A Critique of React Hooks Addendum

This is a follow up to A Critique of React Hooks which blew up beyond expectations and generated a ton of discussion that I enjoyed reading. If you haven’t read it yet please take the detour before spoiling the quiz for yourself! I’m not one to harp on a subject repeatedly but after seeing all the quiz results come in I thought it would be valuable to share them as well as a couple of thoughts across common themes in the discussion.

Quiz Results

With over 2,600 responses at the time of writing this is the biggest sample size of an unscientific quiz I’ve ever given! Even ignoring the last question which was mostly there for laughs, the results were still very interesting. The median score is 1 out of 4 questions despite 3/4ths of the questions having a correct popular vote. To me this indicates that people are familiar with a few of the hooks but haven’t used all the ones included in the quiz.

Screenshot-2020-05-03-17.19.35

Quesiton 1

Question 1 code

Question 1 results

The first and simplest question had the highest percentage of correct answers to no surprise. However, over 40% of you were surprised that the Child’s useEffect fires before the Parent’s after rendering both components.

Question 2

Question 2 code Question 2 results

This one surprised me when I first ran it but makes sense when you take a minute to think about it. Both useLayoutEffect’s run before the useEffect’s and they run from the bottom of the component tree upwards. Hopefully you’ll never get into a situation where this particular ordering matters though since only 30% were able to predict the order at first glance.

Question 3

Question 3 code Question 3 results

This question has the intentional bug of creating a new object every rerender and passing it to the child as a prop which causes the memo to run every rerender which a third of you caught. It would be interesting to compare these results with a question around a similar bug of creating a function inside the render and passing it to the child which causes the Child to rerender every time the Parent does:

function Parent(props) {
  function doSomething() {
    // … props …
  }

  return <Child onSomething={doSomething} />
}

This is fixed with a useCallback hook, and the quiz problem is fixed by either updating the object via useRef or refactoring the props of the child to not take an object as a prop. Both of these scenarios can come from refactoring a class component where you either have a class method or property that don’t get recreated every render. When converting you have to keep this in mind and take the obfuscation penalty wrapping them with hooks.

Question 4

Question 4 code Question 4 results

This is the opposite sort of bug where a Child component needs to be rerendered but isn’t. It happens when useRef is needed to maintain a stable reference over rerenders but then a child component is added that needs the value. If the whole ref is passed as a prop instead of the .current value the Child component won’t be rerendered because the ref hasn’t changed. In isolation this shouldn’t be too hard to spot but can be tricky when there are many props being passed from different places to a component.

A few more thoughts

On More Stuff to Learn

There were a few comments about how easy hooks are to learn. While I would agree that reading the docs and getting the gist of how hooks work doesn’t take too long, fully understanding their ramifications, and the bugs you’ll run into, will be an ongoing process. The quiz results show that even if you got everything right, you’ll likely be working with someone that didn’t.

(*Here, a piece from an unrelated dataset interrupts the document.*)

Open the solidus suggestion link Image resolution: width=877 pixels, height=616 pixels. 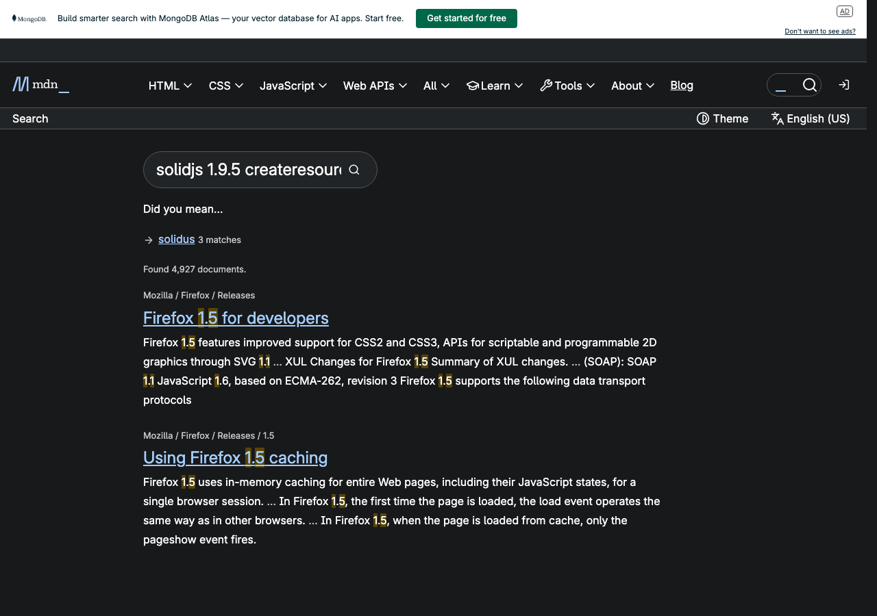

Adding more to learn just raises the barrier to entry. And every developer should be trying to remove as many barriers to entry because it’s in our best interest to do so.

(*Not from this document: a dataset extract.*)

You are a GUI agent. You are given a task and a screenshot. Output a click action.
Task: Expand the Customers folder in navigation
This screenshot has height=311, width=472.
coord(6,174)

They Don’t Compose with Themselves

Programming languages are powerful because they give you building blocks that you can compose together in many different ways. If you have the blocks loop and function, all the possible combinations are valid including nesting. loop in loop, loop in function, function in loop, etc. Hooks don’t have this property. You can’t use a hook inside a hook (excluding custom hooks that are just wrapper functions for the native hooks). You can’t use a hook in a loop. So when you go from having one thing handled with useRef to needing multiple things handled by useRef you can’t just stick it in a loop or array like you would with any other language building block. You have to redesign it to work with hooks.

Why Control Flow Matters

When you inevitably get to debugging, you should start with a mental model of what you expect to happen including all the assumptions about what state you’ll be in throughout the process. Whenever you step or log your way through and one of your assumptions is broken, you know you’ve found a piece of the bug. Now you just have to figure out why your assumption was wrong.

Between the hook execution order and figuring out why a component rerendered it can be very difficult to create that mental model of what’s supposed to happen.

Last Words

Whether you like hooks or not, I hope through these posts you’ve learned something even if it isn’t as general as I’d like :)

As always, Thanks for reading and discussing!